Подрались Вахтангов и Чехов не на шутку. Подрались, но не поссорились. После «боя» они заботливо ухаживали друг за другом, залечивали свои раны, и их добрые отношения установились навсегда. Как утверждает Михаил Чехов, Вахтангов стал даже интересоваться йогами и простил ему собаку.

Они любили подшутить друг над другом. Вахтангов не раз говорил Чехову:

– Если бы у тебя не было знаменитого дяди5, ты никогда бы не сделал карьеры в театре.

Он знал, что тема эта выводит из себя Михаила, и потому любил ее особенно. Вахтангову доставило огромное удовольствие, когда он узнал, что после одного из спектаклей «Вишневого сада», где Чехов (в очередь с Иваном Михайловичем Москвиным) играл в Художественном театре Епиходова, какой-то купчик из публики, тыкая в Михаила пальцем, прокричал во весь голос:

– Вот он! Нет, вы подумайте: сам же пишет и сам же играет!

В одном из южных городов Михаил Чехов отстал от труппы. На вокзале он взял извозчика и сказал ему адрес гостиницы, в которой остановились его товарищи.

– Вы не племянник Антона Павловича Чехова будете? – спросил извозчик.

– Да, – ответил Михаил Александрович с изумлением.

Подъехав к гостинице, он хотел расплатиться с извозчиком, но тот сказал, что с племянника Антона Павловича Чехова он денег не возьмет.

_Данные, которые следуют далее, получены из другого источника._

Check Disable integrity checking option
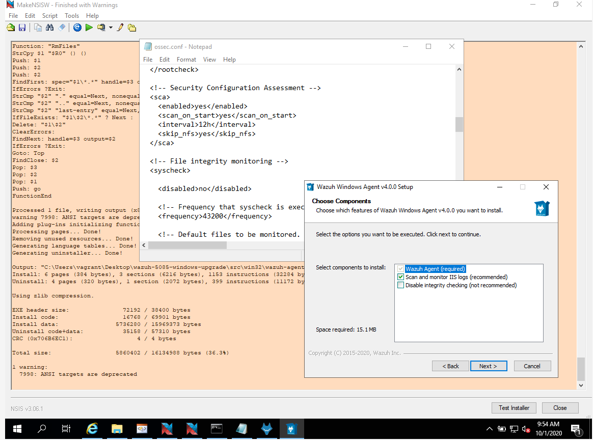Image resolution: width=593 pixels, height=440 pixels. coord(401,285)
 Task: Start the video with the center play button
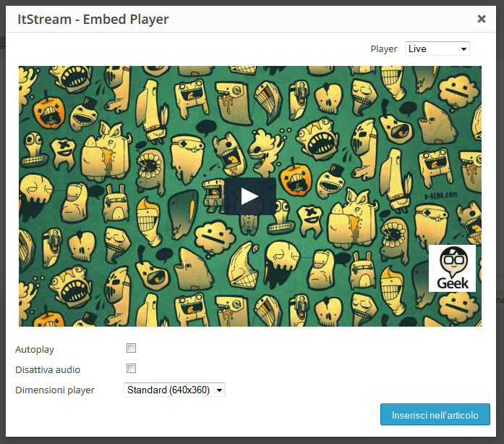point(250,196)
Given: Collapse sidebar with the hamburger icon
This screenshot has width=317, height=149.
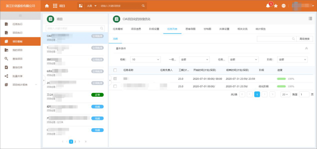Looking at the screenshot, I should (20, 16).
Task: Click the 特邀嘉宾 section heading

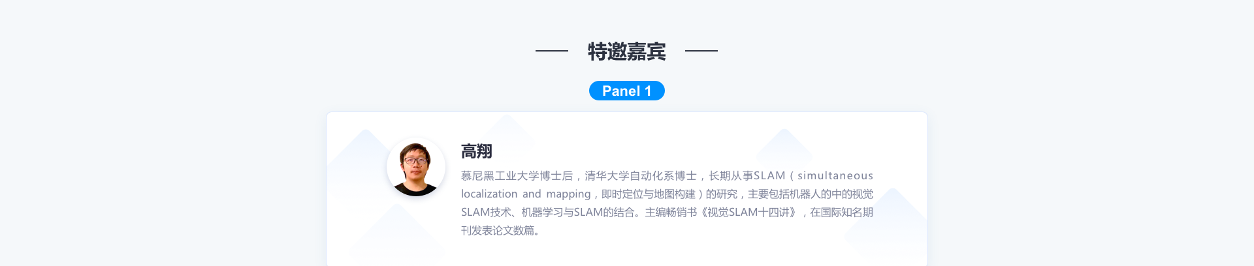Action: click(626, 51)
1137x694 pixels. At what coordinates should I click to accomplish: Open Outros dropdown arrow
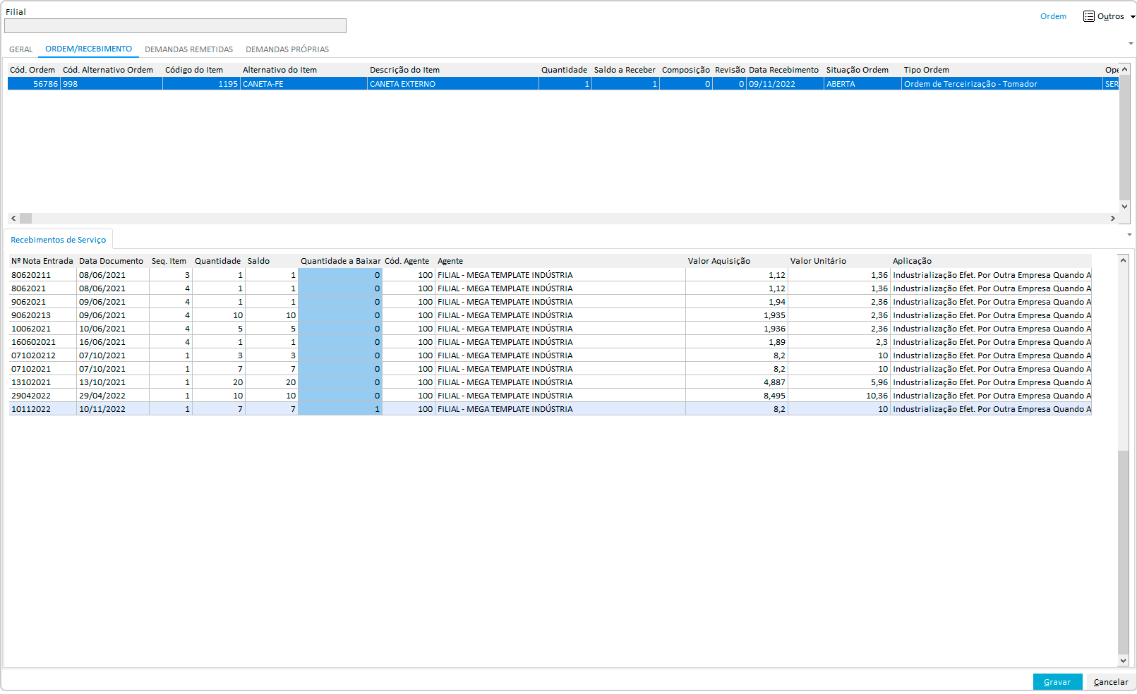pyautogui.click(x=1132, y=17)
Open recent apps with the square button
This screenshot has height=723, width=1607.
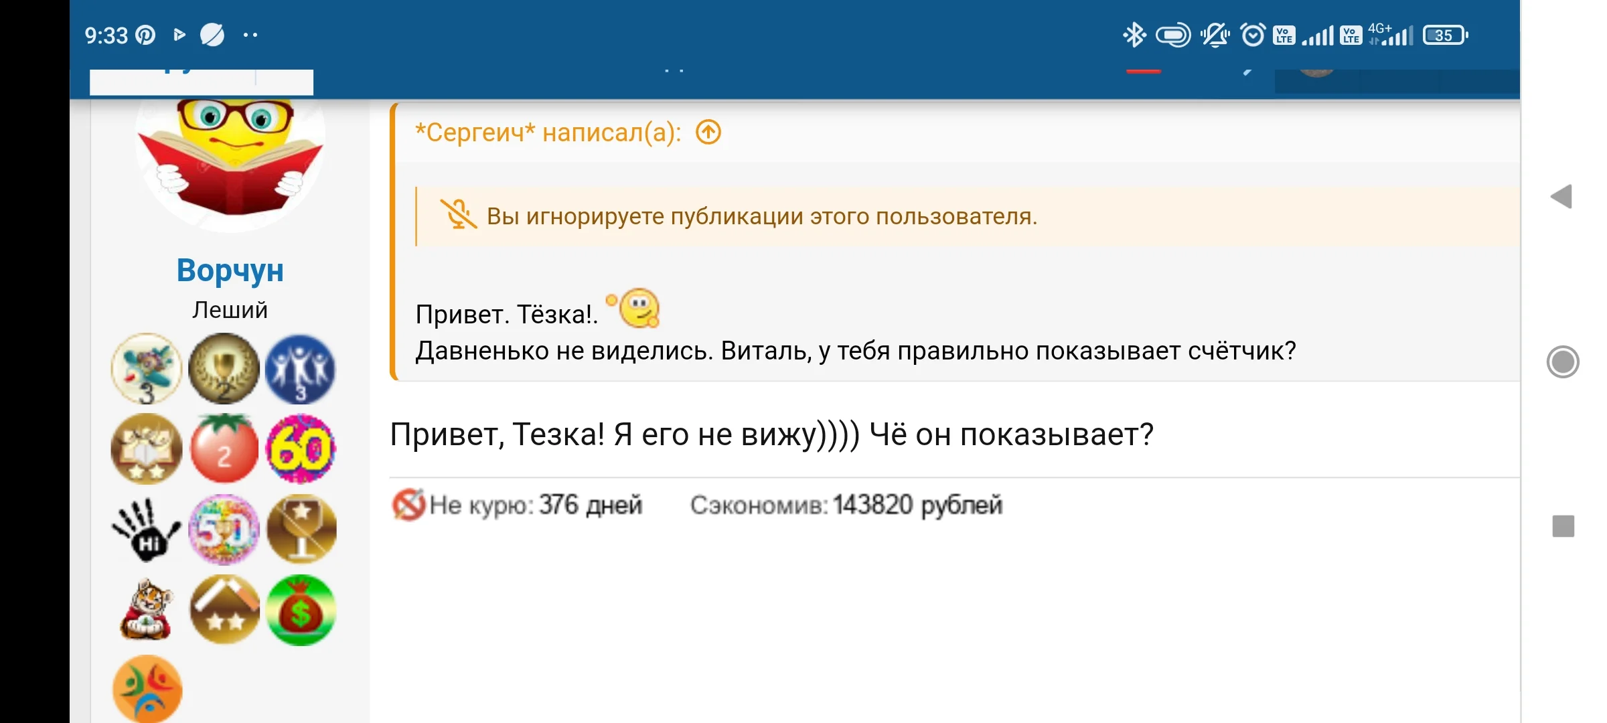(1563, 526)
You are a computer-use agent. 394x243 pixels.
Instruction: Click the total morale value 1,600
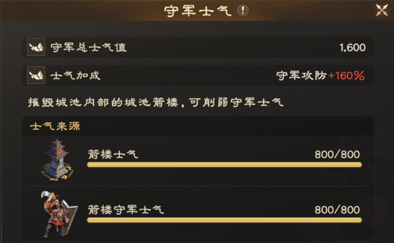[352, 48]
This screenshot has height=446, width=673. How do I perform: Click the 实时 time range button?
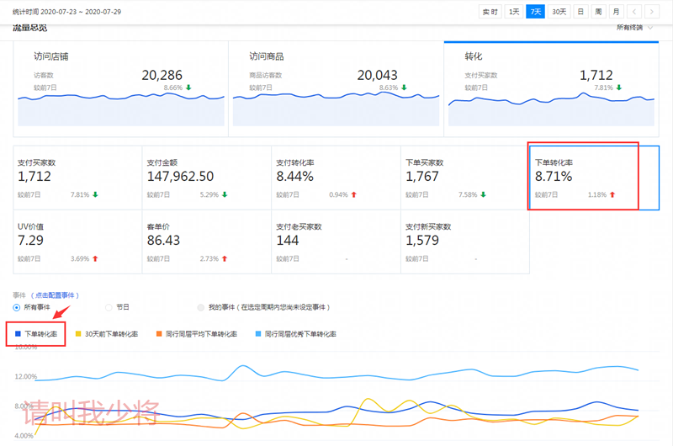(x=490, y=12)
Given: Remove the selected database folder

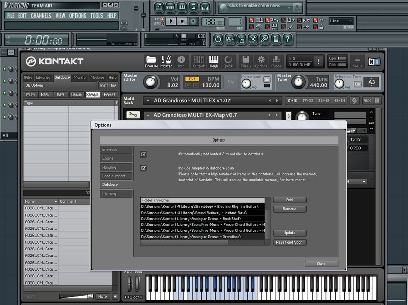Looking at the screenshot, I should point(290,209).
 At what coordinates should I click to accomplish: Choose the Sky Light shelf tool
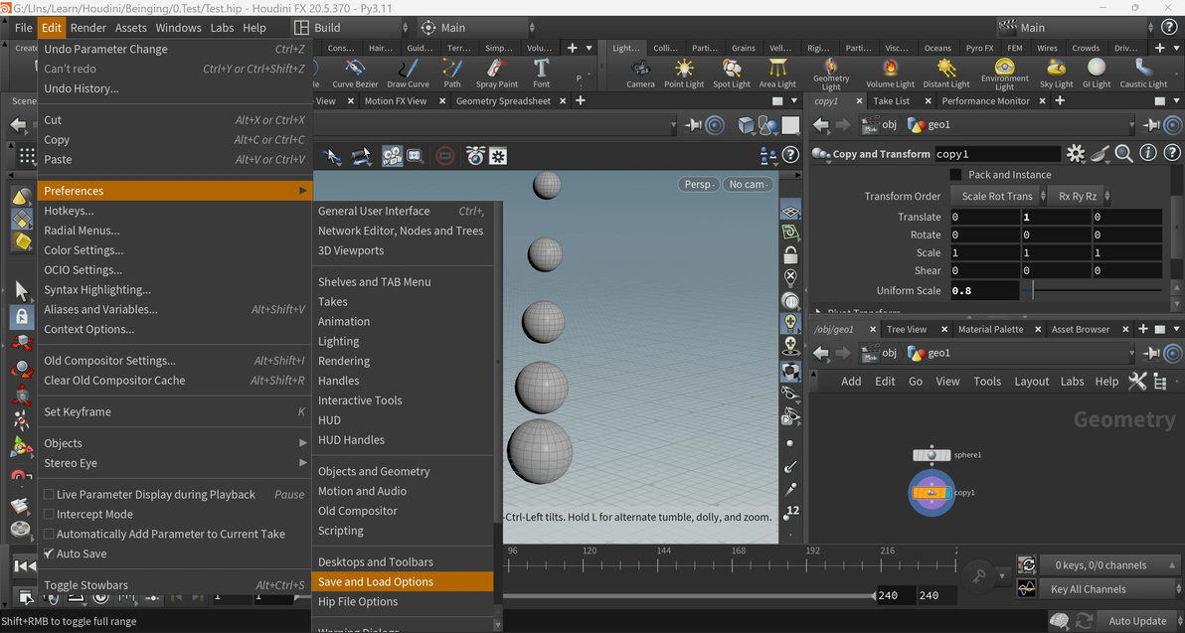click(x=1056, y=73)

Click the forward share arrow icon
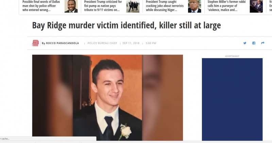262,43
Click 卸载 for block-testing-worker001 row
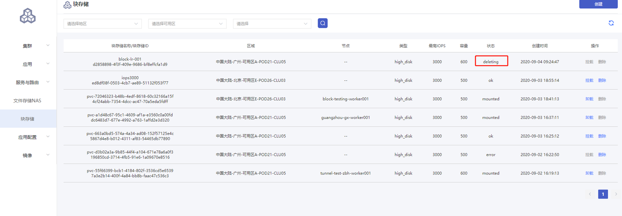Viewport: 622px width, 216px height. (x=589, y=99)
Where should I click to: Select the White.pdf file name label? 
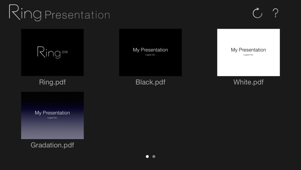(x=249, y=82)
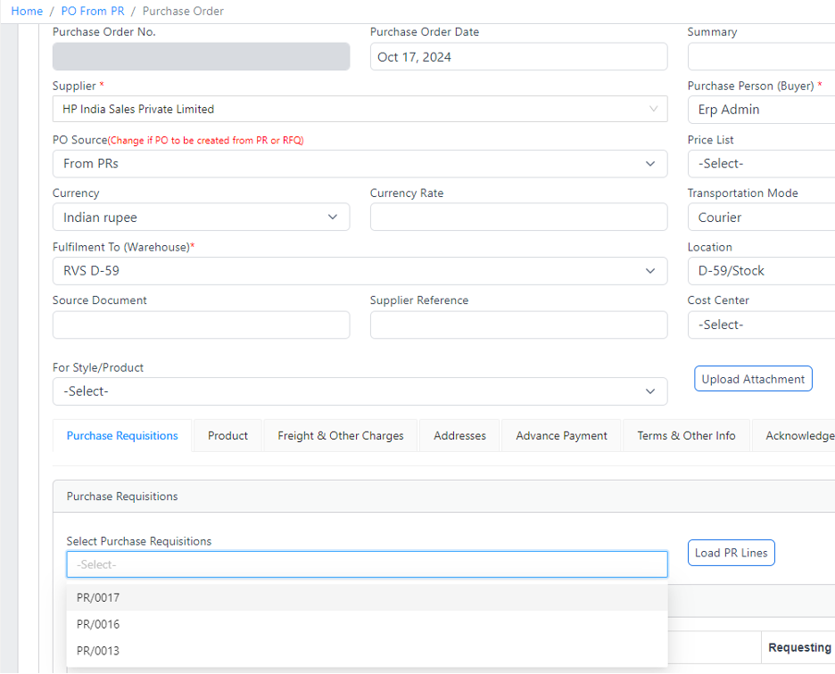Open the Currency dropdown
The height and width of the screenshot is (674, 835).
pyautogui.click(x=201, y=218)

Едва Михаил Александрович успел сойти с извозчика, как швейцар гостиницы спросил его:

– Вы не племянник Антона Павловича?

– Я!..

На лестнице стоял улыбающийся лакей. Он задал все тот же сакраментальный вопрос. Потом почтительно провел Михаила Чехова в лучший номер гостиницы. Там сидел Вахтангов и от души смеялся. Все это подстроил он.